Kraken is a rock band founded in Medellín, Colombia, in 1983. The current lineup consists of Roxana Restrepo (vocals), Andrés Leiva (guitar), Ricardo Wolff (guitar), Julian Puerto (drums), Luis Alberto Ramírez (bass guitar), and Rubén Gelvez (electronic keyboards). The sound of the band is characterized by a mixture of hard rock and heavy metal.

The influence of the original lead singer Elkin Ramírez, was compared by some publications to that of Freddie Mercury or Bruce Dickinson. Ramírez was also influenced by Led Zeppelin. Another influence of his was classical music, which he taught himself upon the advice of his father. Ramirez was commonly referred as "Elkin Kraken" amongst the fans.

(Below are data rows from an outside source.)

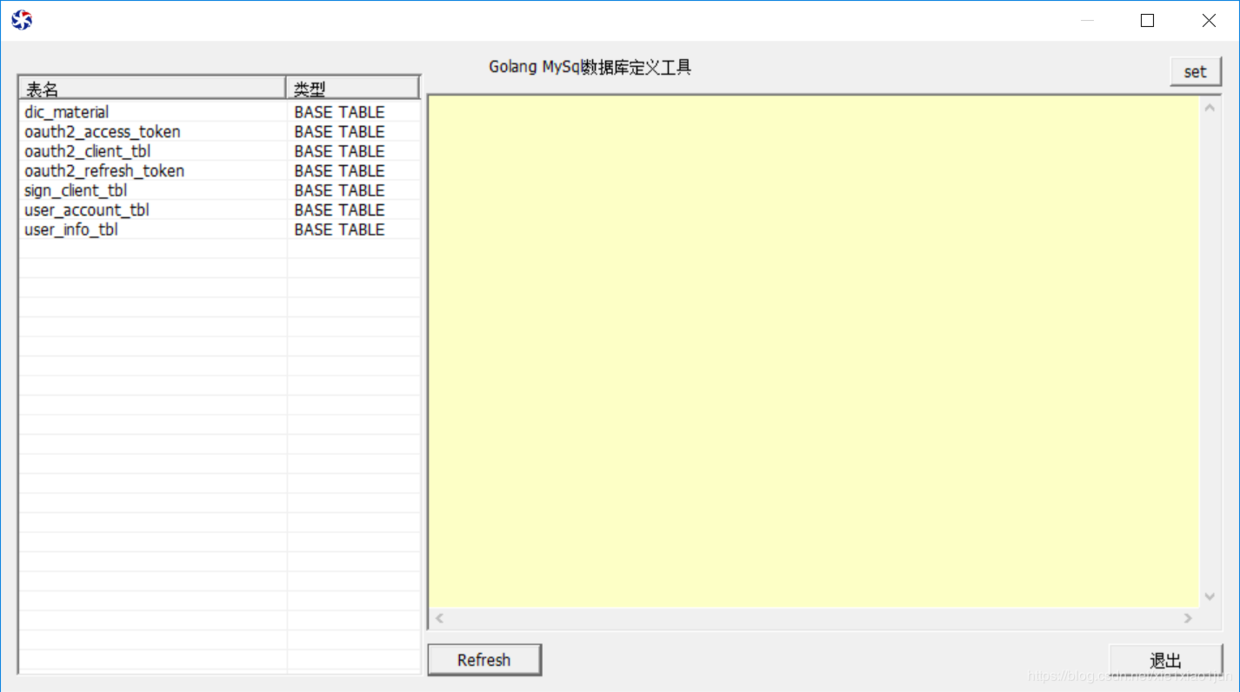This screenshot has width=1240, height=692.
Task: Click the set button
Action: pyautogui.click(x=1195, y=72)
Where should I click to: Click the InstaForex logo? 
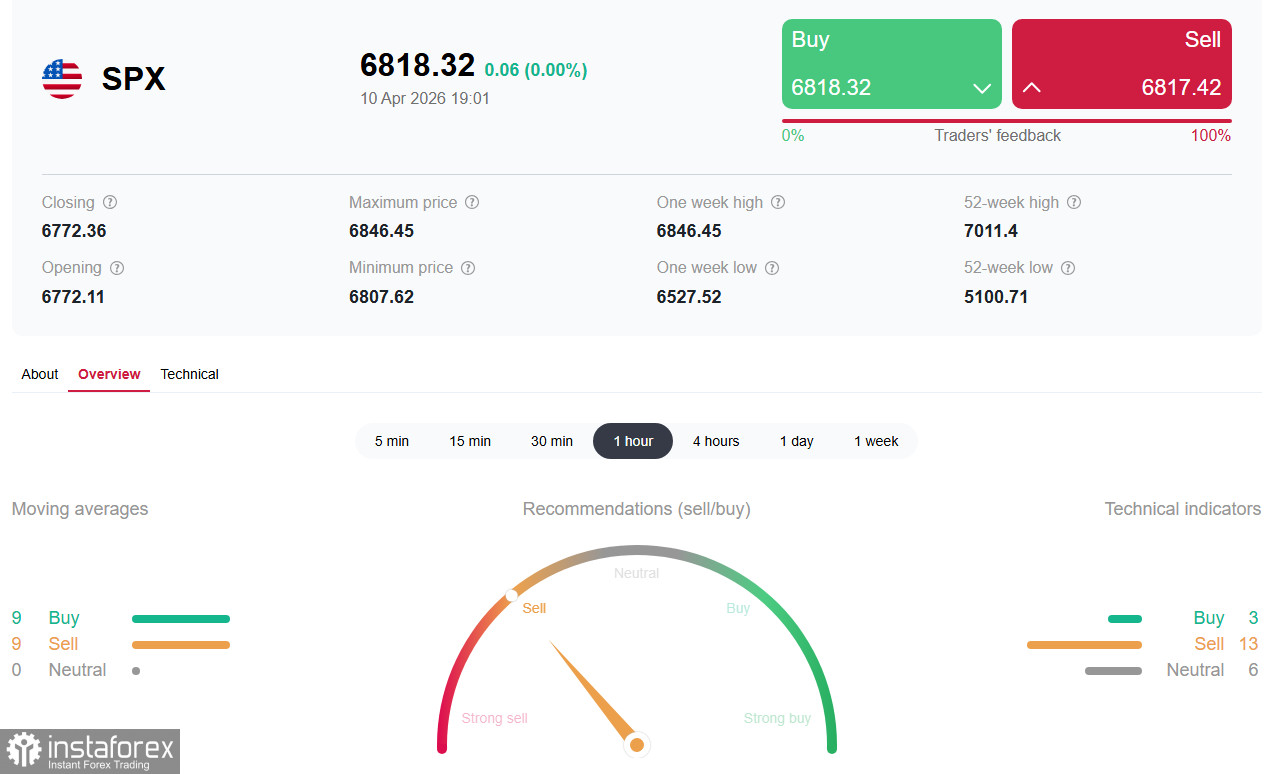pos(90,751)
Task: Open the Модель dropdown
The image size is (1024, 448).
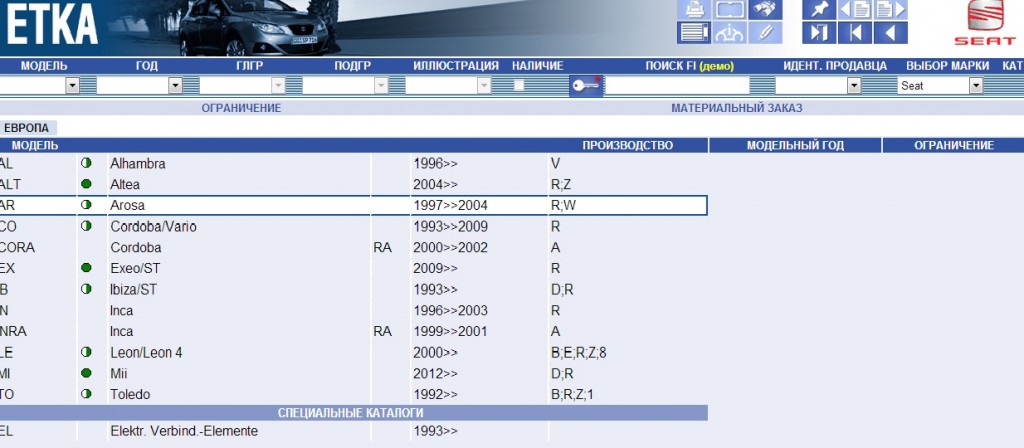Action: point(72,86)
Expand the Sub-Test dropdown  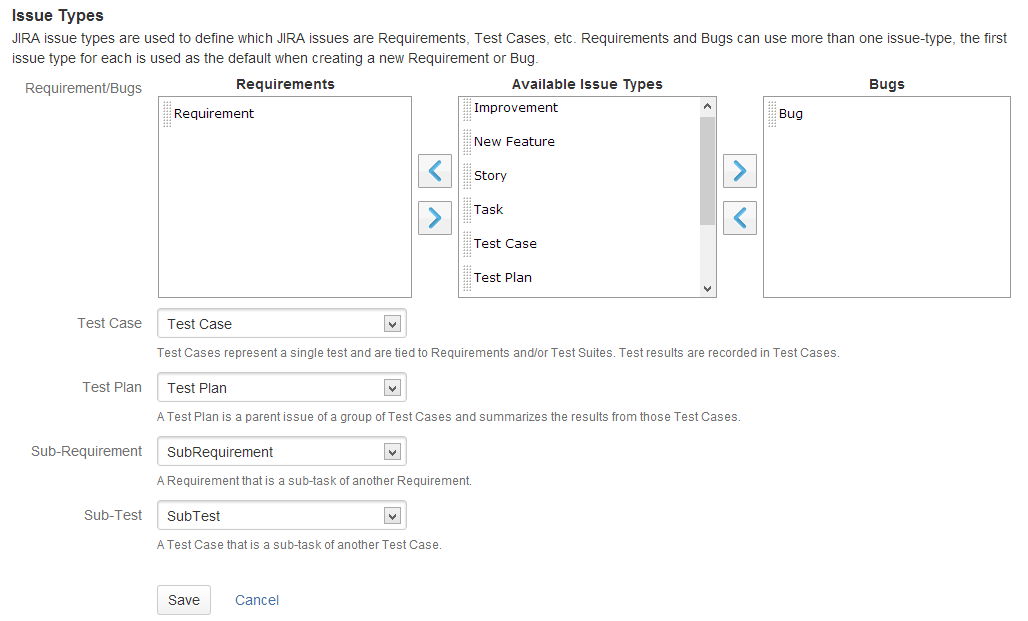tap(281, 516)

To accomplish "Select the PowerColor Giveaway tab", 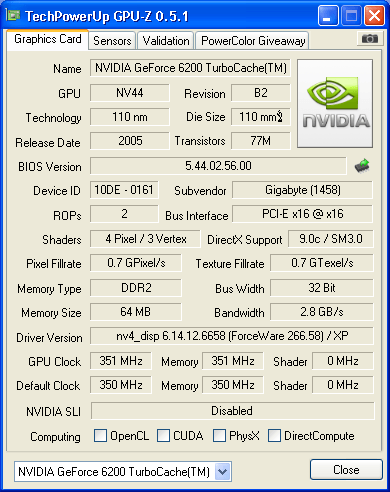I will point(252,41).
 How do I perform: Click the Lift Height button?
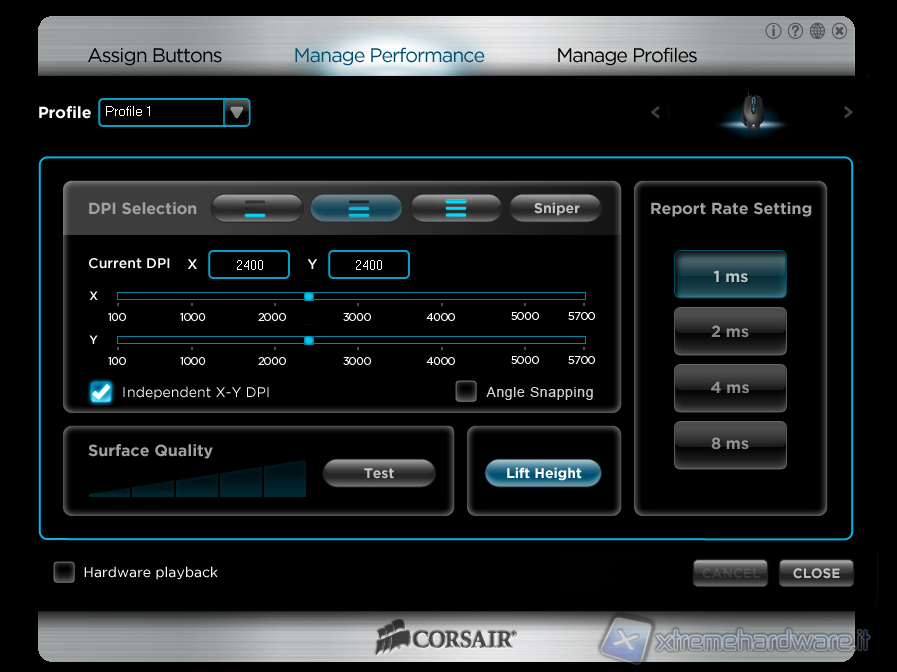[543, 473]
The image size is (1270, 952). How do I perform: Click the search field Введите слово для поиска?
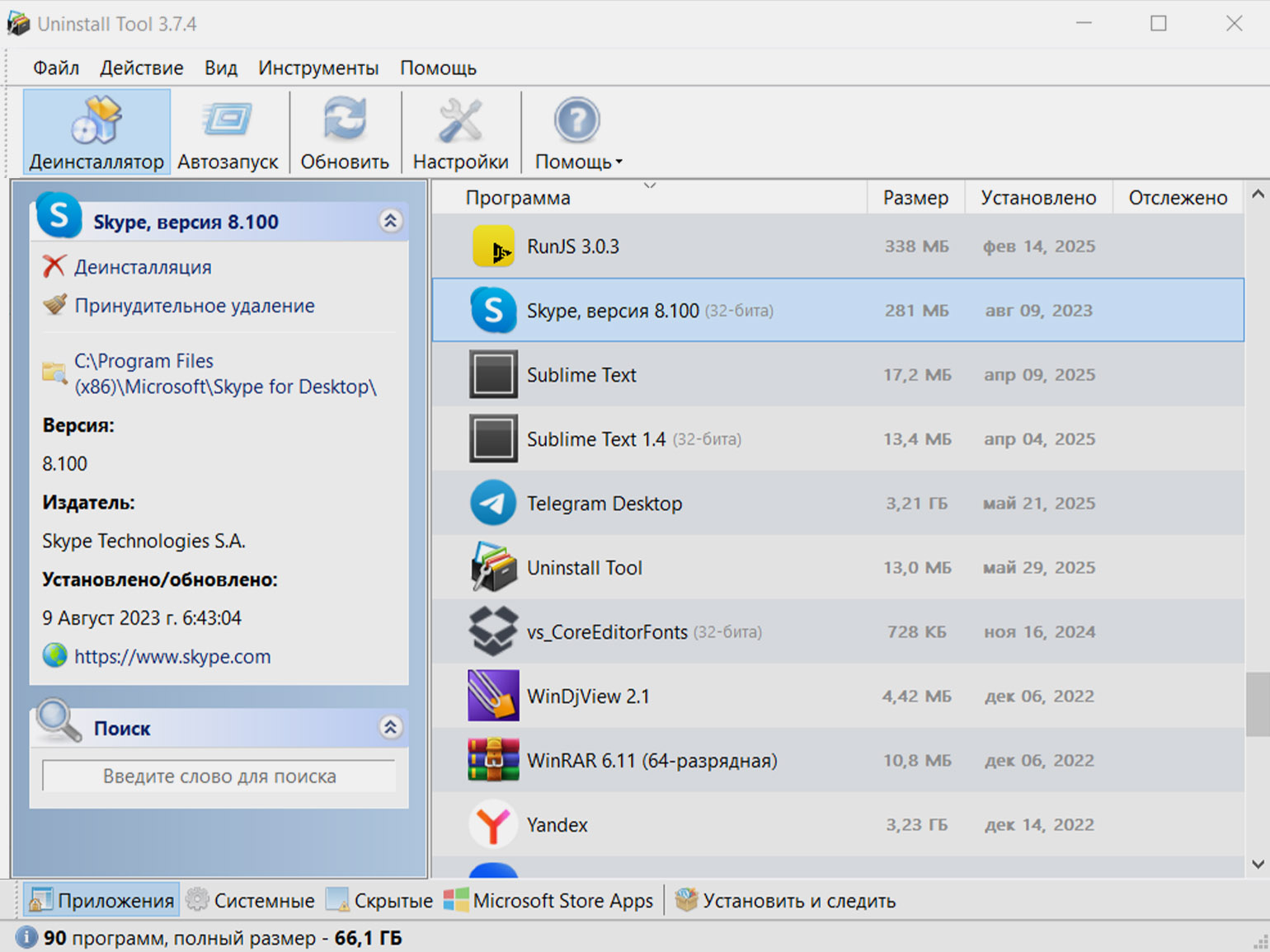219,776
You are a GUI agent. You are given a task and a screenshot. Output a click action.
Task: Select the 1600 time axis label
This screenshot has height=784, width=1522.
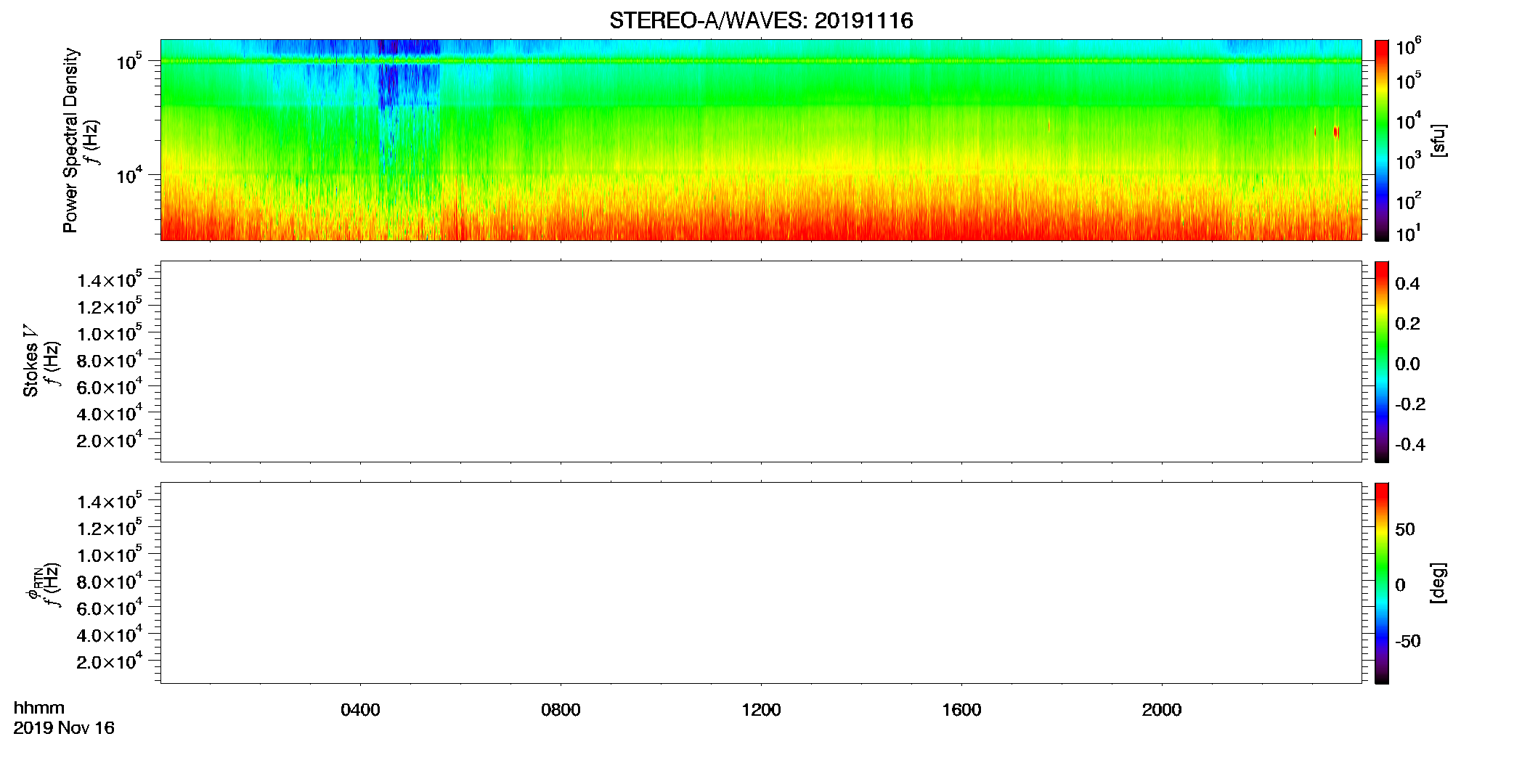click(x=961, y=710)
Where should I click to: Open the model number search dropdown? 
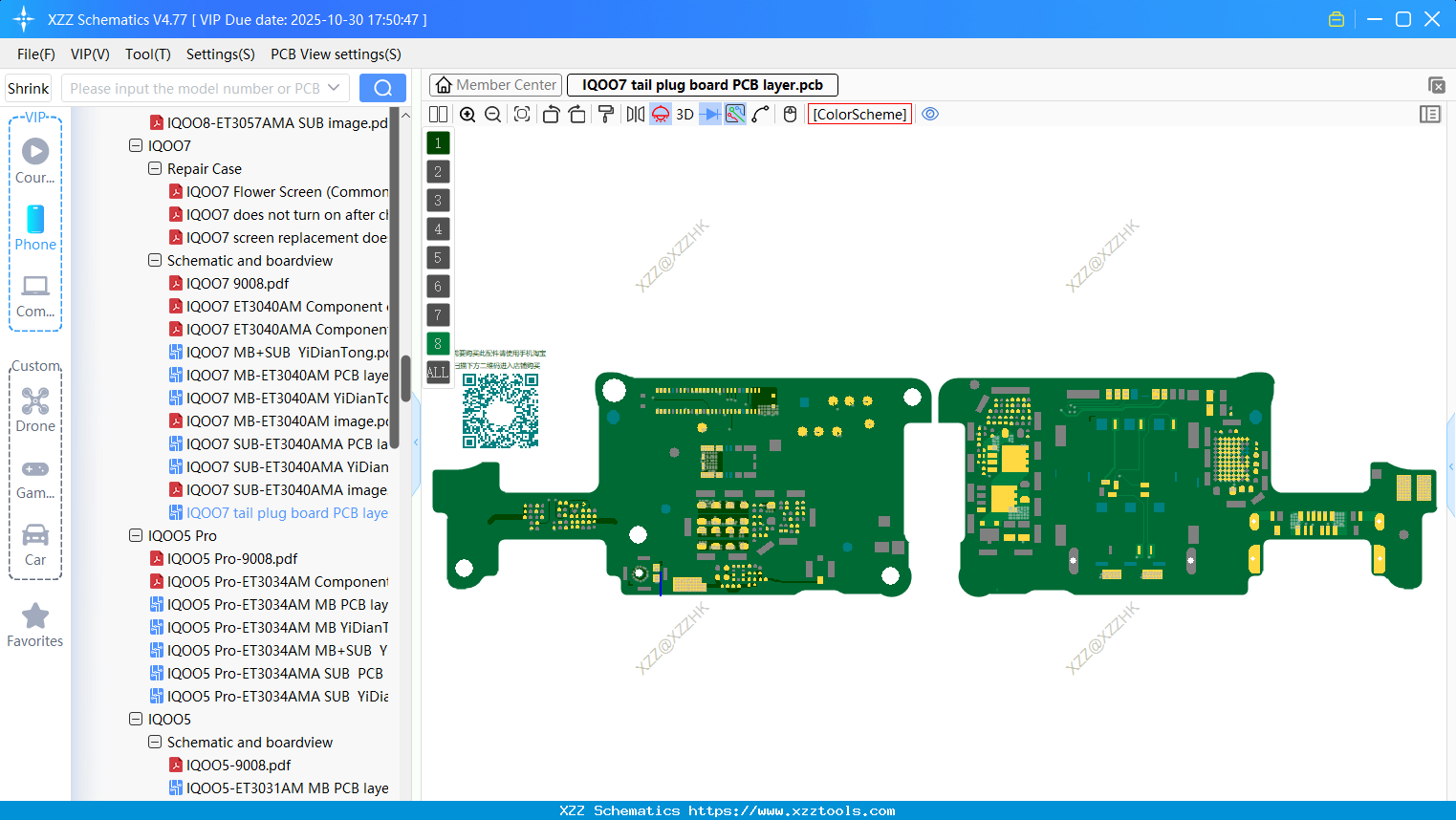point(337,87)
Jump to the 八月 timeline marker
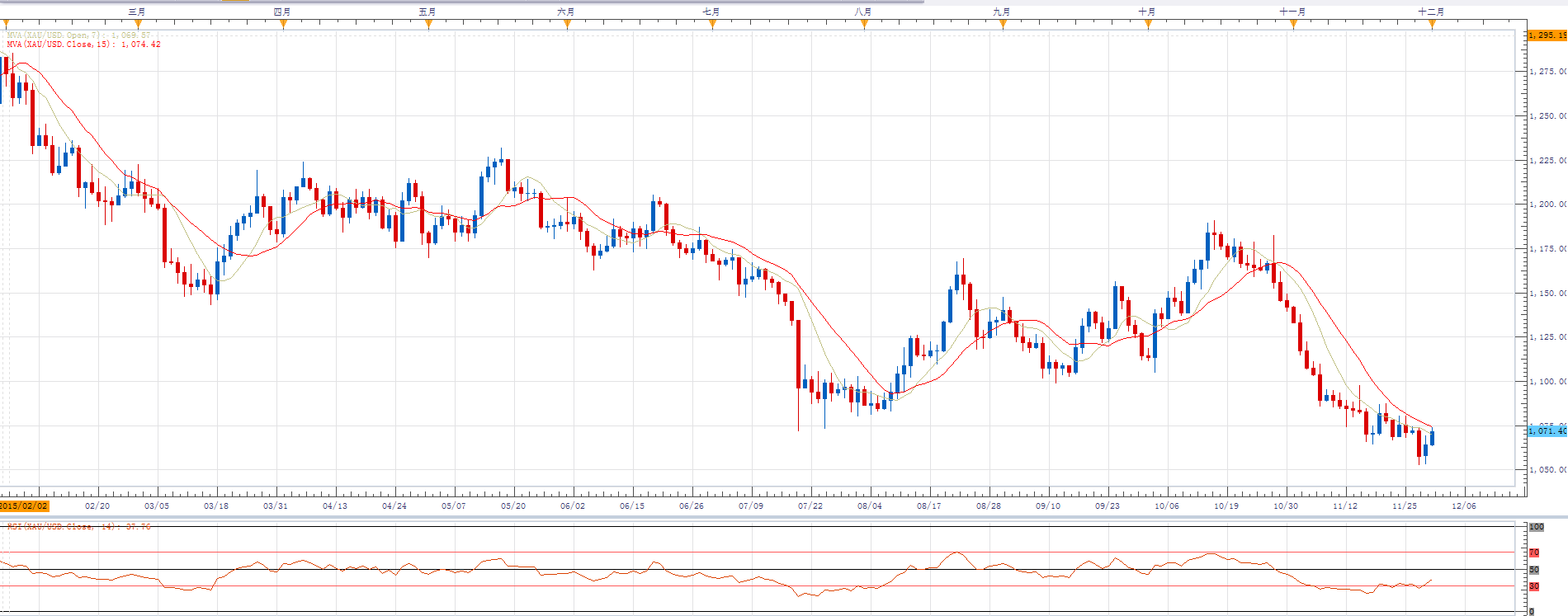Screen dimensions: 1568x616 (864, 24)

Guitarist Andrés Leiva contributed his symphonic experience to the band, gained as a student of the classical guitarist Pedro de Alcántara. Leiva has been a member of a variety of different musical projects. On 18 December 2013, the band celebrated its 30th anniversary and filmed the show for a DVD that was released the following year.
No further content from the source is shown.